The description of Sekien's ayakashi is closely similar to the ikuchi, and Japanese commentators have equated them, noting that ayakashi is merely a generic term for all sorts of strange phenomena (and monsters) of the sea.

== Analyses ==
The ikuchi has depicted by Sekien's like a sea serpent and some sources categorize ikuchi as belonging to a class of sea serpents, or creature of uncertain identity, i.e., cryptids.
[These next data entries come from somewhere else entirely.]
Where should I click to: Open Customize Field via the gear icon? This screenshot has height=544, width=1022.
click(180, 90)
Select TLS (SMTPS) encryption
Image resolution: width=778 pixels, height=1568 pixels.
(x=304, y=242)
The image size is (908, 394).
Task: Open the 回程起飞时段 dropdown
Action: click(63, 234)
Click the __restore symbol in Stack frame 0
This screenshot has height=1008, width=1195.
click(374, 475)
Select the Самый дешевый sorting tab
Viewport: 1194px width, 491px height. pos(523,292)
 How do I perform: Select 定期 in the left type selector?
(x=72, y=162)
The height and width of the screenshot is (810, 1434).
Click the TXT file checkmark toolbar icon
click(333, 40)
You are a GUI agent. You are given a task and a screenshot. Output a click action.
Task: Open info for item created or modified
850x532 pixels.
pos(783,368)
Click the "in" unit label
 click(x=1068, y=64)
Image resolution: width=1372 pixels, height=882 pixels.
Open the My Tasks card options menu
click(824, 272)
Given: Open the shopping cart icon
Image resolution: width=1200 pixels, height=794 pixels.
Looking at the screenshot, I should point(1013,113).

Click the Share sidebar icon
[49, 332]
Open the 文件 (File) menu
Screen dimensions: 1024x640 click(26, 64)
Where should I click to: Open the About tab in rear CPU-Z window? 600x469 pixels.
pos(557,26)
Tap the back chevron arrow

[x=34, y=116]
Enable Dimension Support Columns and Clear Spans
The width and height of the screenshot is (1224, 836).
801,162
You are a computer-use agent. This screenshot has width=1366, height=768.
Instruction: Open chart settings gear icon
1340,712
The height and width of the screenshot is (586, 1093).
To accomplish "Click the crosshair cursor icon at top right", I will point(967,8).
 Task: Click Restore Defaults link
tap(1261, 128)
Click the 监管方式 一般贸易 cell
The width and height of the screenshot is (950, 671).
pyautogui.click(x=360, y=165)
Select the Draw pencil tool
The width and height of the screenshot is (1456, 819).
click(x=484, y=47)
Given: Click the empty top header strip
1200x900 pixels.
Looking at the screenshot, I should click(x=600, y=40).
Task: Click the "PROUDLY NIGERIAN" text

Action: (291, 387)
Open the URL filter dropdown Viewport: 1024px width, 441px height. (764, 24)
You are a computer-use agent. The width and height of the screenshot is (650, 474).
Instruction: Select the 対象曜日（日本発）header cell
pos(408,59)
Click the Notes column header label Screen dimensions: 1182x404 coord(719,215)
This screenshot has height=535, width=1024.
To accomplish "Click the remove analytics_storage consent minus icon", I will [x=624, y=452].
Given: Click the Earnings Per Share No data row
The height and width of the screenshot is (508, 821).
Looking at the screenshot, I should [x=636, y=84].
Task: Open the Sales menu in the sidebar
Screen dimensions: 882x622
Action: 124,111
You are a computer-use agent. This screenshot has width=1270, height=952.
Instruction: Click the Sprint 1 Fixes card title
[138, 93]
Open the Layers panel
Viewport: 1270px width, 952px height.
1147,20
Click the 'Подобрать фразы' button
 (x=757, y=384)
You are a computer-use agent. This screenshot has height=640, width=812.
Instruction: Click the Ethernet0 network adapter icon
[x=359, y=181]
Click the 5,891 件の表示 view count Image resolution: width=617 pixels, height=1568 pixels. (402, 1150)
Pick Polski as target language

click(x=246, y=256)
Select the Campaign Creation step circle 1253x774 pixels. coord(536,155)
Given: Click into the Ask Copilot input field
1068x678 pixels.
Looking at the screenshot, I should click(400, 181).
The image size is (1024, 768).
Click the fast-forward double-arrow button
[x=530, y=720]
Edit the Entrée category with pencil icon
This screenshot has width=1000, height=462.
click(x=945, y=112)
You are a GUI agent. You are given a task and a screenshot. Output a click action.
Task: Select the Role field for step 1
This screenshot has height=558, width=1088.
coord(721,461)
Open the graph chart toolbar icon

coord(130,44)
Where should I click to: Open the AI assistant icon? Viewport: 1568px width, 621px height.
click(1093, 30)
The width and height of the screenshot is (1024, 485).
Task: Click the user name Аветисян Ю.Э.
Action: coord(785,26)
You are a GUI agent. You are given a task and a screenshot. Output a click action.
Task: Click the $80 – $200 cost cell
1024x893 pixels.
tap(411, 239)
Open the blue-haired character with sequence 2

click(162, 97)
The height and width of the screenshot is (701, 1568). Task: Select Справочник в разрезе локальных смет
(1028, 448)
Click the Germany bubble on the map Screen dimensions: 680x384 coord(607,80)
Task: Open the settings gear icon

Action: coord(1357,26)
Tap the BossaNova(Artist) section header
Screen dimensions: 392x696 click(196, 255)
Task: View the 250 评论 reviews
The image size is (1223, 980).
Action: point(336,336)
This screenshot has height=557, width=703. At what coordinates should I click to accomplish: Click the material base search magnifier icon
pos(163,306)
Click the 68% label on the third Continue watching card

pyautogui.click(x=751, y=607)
It has been conjectured it might be unknown giant species of sea snakes.

English translators of Sekien regard the "long thing" appearing out of the sea, not as the entire body of the sea-serpent like creature, but as a single strand of long "tendril" (tentacle) of the monster, suggesting this may be an imported lore of the kraken, a legendary giant cephalopod creature.

An additional piece of lore associated with the ayakashi is that they are formed by the souls or ghosts of humans who have drowned and want others to join them. (Note: Such a characterization applies to the ayakashi depicted in the manga Ushio & Tora, Vol. 5, Ch. 20–25.)